A good Bayesian--and aren't most of us are supposed to be good Bayesians these days?--should be updating in light of this new information....

I don't know what a Baynesian is but a quick click on Wikipedia gives me a quick-and-dirty half-assed definition that it's empiricism of a probabalistic sort, that is, empiricism of situations where the precise truth cannot be determined due to its complexity but where you can probabalistic determine which way the truth is leaning.

That was not, let us say, the tone of much of the commentary I read. The financial effects tended to be punched up at the top even though they are the least surprising or interesting result. Depression also ranked high. The health effects often, er, less so--unless it was to explain why actually, these are surprisingly great.

Let me offer a gloss here. I believe leftists understand that the public will not go for a simple transfer of cash from one man to another. The public does not agree, to offer a specific hypothetical, that it is moral to take $5000 from the rich man to give that $5000 to the poor man. (Actually, guestimating, perhaps $1500 goes to the poor man after the government and its bureaucrats take their skim. This is just a Wild Ass Guess but I'll continue using it.)
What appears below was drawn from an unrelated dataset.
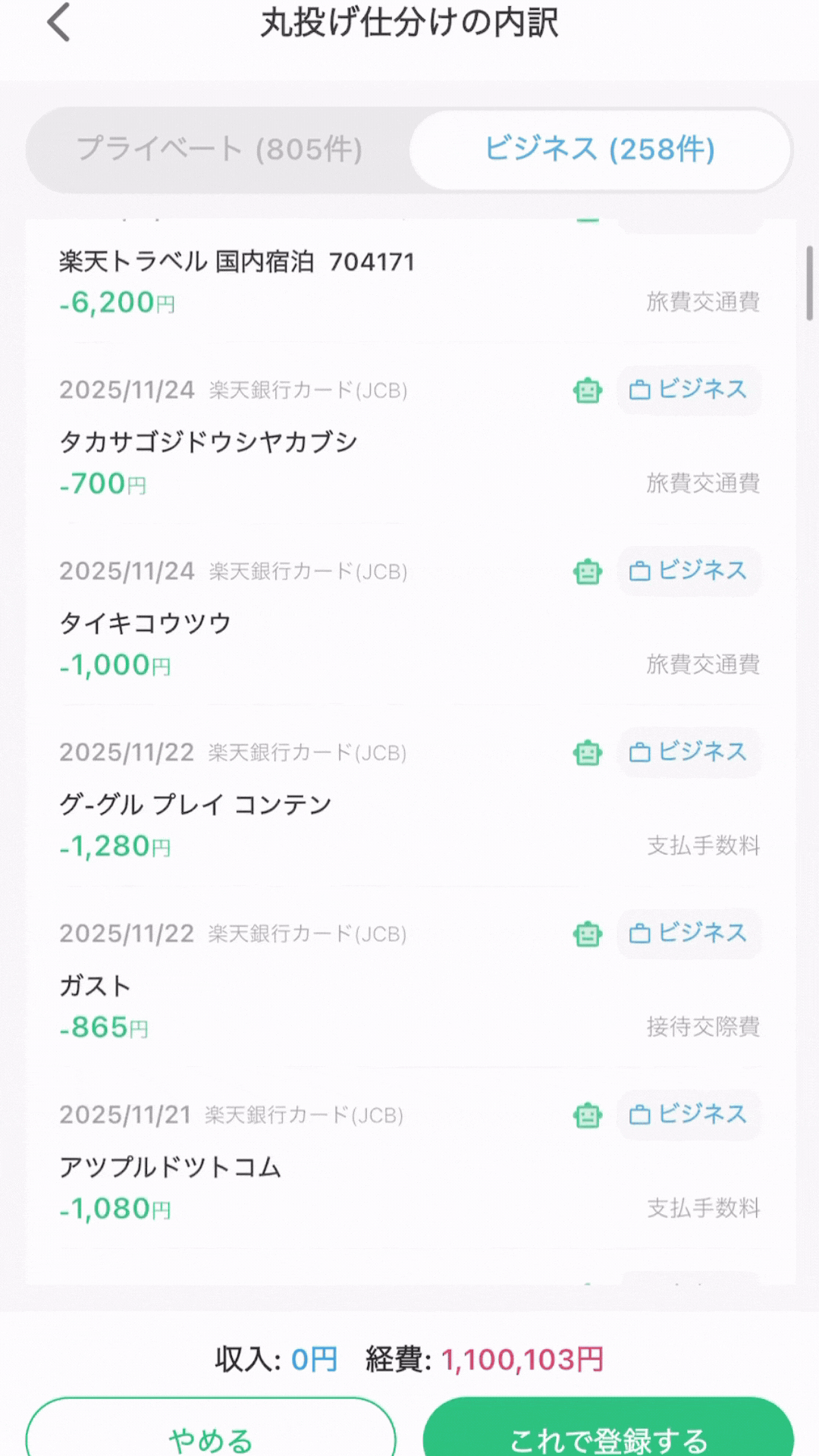
Task: Select the ビジネス (258件) tab
Action: pos(600,149)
The left avoids activating this rejection of their schemes by not casting them as simple rob-Peter-to-pay-Paul schemes, but as schemes which go beyond simple cash transfers.

Government-provided health care, you see, is not just about defraying the costs of health care, which would be a Peter to Paul transfer, but about something more than that, about providing people "access" to an absolutely critical good without which they cannot survive, and improving their health.

The idea of a "multiplier" is probably implicit in such arguments as well: Sure, we're taking $5000 from the rich man and giving $1500 to the poor man, but that $1500 will have such an impact on his life that it's wrong to treat it as $1500; you'd have to factor in an impact multiplier of perhaps 10x to represent all the actual good that will flow from this "investment." So the $5000 taken from the rich man yields, perhaps, $15,000 in actual good received by the poor man.

Why, we're actually almost making money on this transaction! We just turned $5000 to $15,000 by government action! Whoo-hoo! As Uncle Choo-Choo, Joe "Big Caboose" Biden, might say, let's get rollin'!

But this study scotches all those arguments, dispositively. Free government-provided health care does not increase health; it merely defrays the cost of it. It really is just a straight-up Peter-to-Paul cash transfer, and while Paul does indeed feel good about that (and who doesn't like to steal, when you get right down to it?), it has no beneficial effects beyond the sheer pleasure of having what you never earned. (Money won is twice as sweet as money earned, said Paul Newman in the Color of Money.)

There is no "impact multiplier" attached to the transfer; taking $5000 from the rich man to give $1500 in benefits to the poor man simply results in the poor man having an extra $1500, the rich man being poorer by $5000, and the government richer by the $3500 Sovereign Vig.

The study, in sort, not only questions the efficacy of the program, but the morality of it, because if there is no Value Added to the taking of money from the rich man than the entire scheme is simply what it's always appeared to be: Straight-up theft.